Piment fort, qui succède à Faites comme chez vous de Maripier Morin dans la case de 19 h, a quitté les ondes en 2001, une ère où les réseaux sociaux n'existaient pas. Autant dire : une autre époque complètement. Quinze ans plus tard, Twitter et Facebook servent de défouloir collectif. Et le public - plus frileux, plus prompt à réagir ? - ne reçoit plus les gags de la même façon.

En 15 ans, l'humour, comme la télévision d'ici, a beaucoup évolué. Les jokes de gais ou de grosses ne passent plus. La ridiculisation systématique de certaines personnalités publiques, comme Chloé Sainte-Marie, Joane Labelle ou la chanteuse Kathleen, n'est plus du tout à la mode.

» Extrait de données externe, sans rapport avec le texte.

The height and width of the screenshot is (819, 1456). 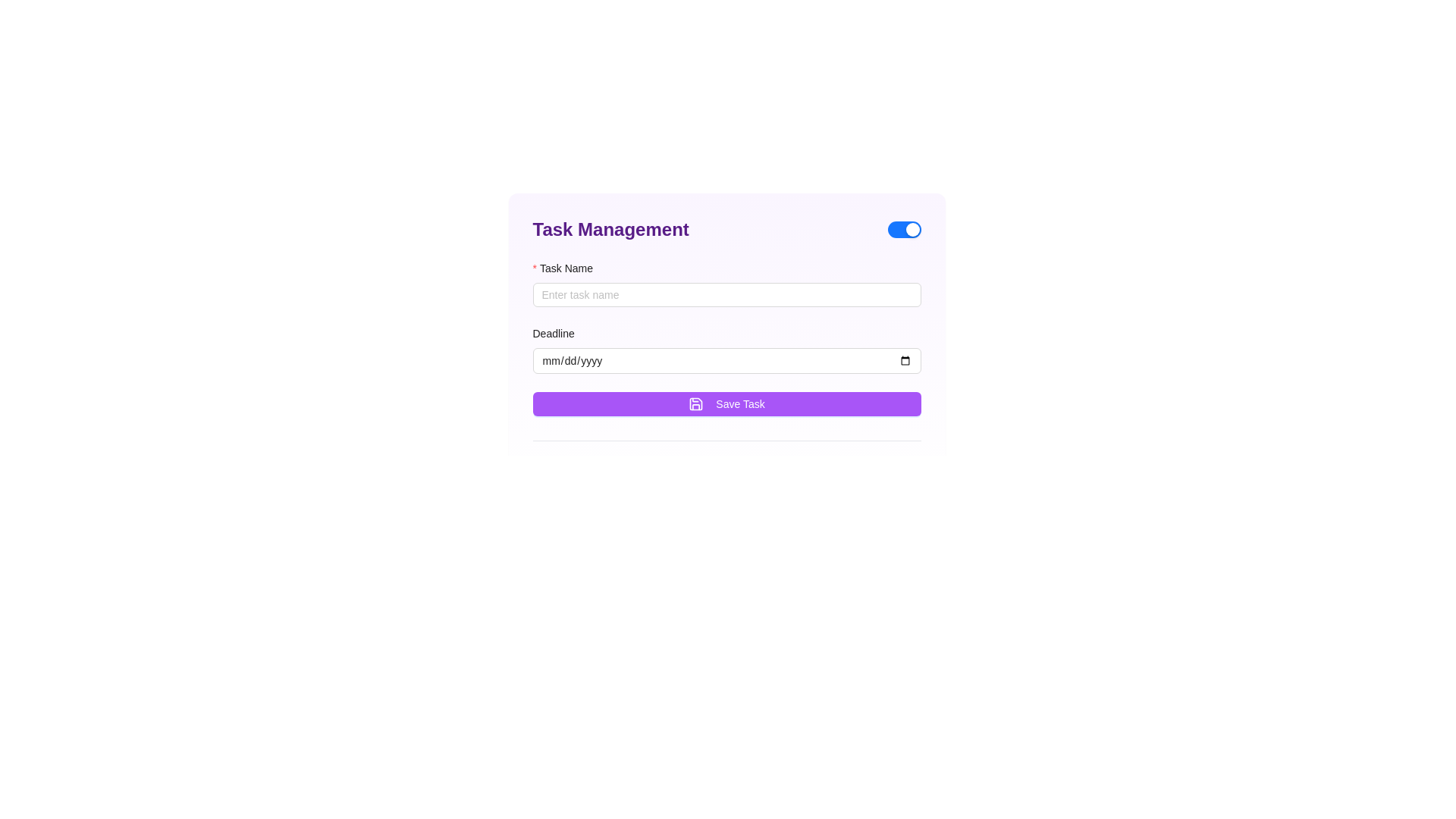 What do you see at coordinates (926, 230) in the screenshot?
I see `the Inactive State Indicator, which is a small rectangular area located to the right of the toggle switch, indicating its inactive state` at bounding box center [926, 230].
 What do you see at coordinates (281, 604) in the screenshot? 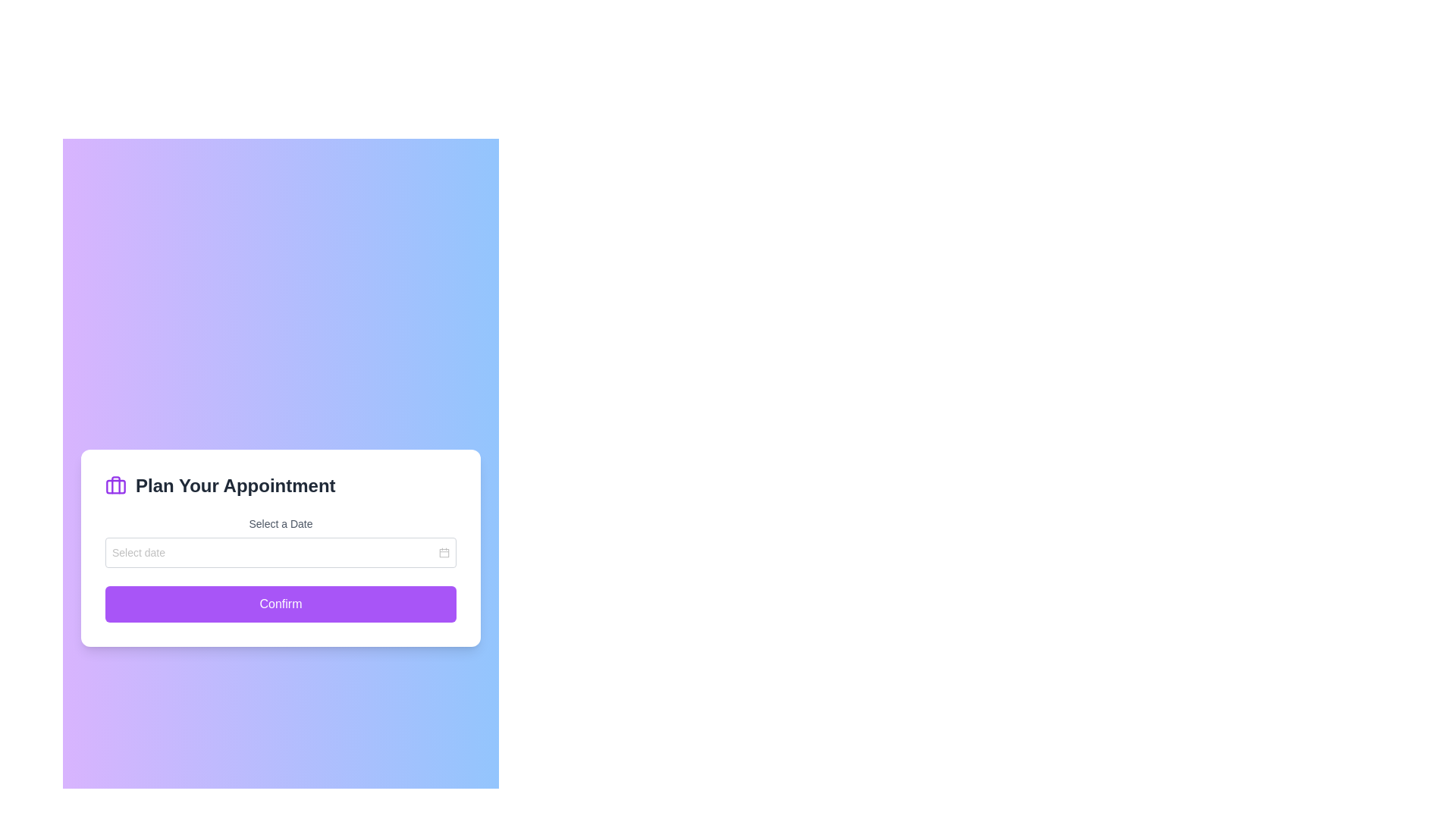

C'était pourtant ça, le fonds de commerce de Piment fort : la méchanceté, la bitcherie ou la vanne bien envoyée aux mêmes têtes de Turc, qui valaient aux panélistes un beau piment en guise de trophée. On syntonisait le populaire jeu de TVA en se demandant jusqu'où les humoristes pousseraient leurs commentaires acides.

Le dernier quiz que Normand Brathwaite a piloté en solo, c'était Privé de sens en 2011-2012 à la SRC. L'animateur expérimenté n'avait visiblement pas de plaisir en ondes. Trop de règlements à expliquer, trop de contraintes techniques à respecter : Brathwaite ne disposait d'aucun espace pour exprimer sa douce folie. Les mauvaises langues avaient même rebaptisé ce jeu Privé de fun.

Après une seule saison, Normand Brathwaite avait finalement été remplacé par Patrice Bélanger.

Ça ne doit pas être évident pour les auteurs qui bossent sur ce Piment fort 2.0 de trouver le bon ton pour les blagues. Trop épicées, elles ne passeront pas le test des avocats et du tribunal populaire de Twitter. Trop fades, elles ne titilleront pas l'auditoire.

Il y a toujours quelque chose d'un peu tristounet dans le fait de voir une grosse pointure du showbiz québécois se rabattre sur un concept qui l'a mise sur la carte. Comme si cette personne n'était plus capable de se renouveler ou d'accoucher d'idées neuves.

Les « steppettes » à Normand, ses chapeaux funky, sa loupe et son slogan « c'est chaud, c'est chaud, c'est chaud » ont indéniablement marqué la fin des années 90. Est-ce encore rigolo ou pertinent en 2016 ? Pas certain. Pourquoi ne pas avoir installé Normand Brathwaite aux commandes d'un nouveau jeu humoristique plus moderne, plus actuel et toujours présenté devant public ?

Parce que Piment fort, qui ressuscite lundi [le 11, NDLR] à 19 h chez TVA, revient avec toute son histoire et stimule notre fibre nostalgique. Voilà. Rien ne se perd et tout se recycle en cet hiver vert comme un bac de récupération.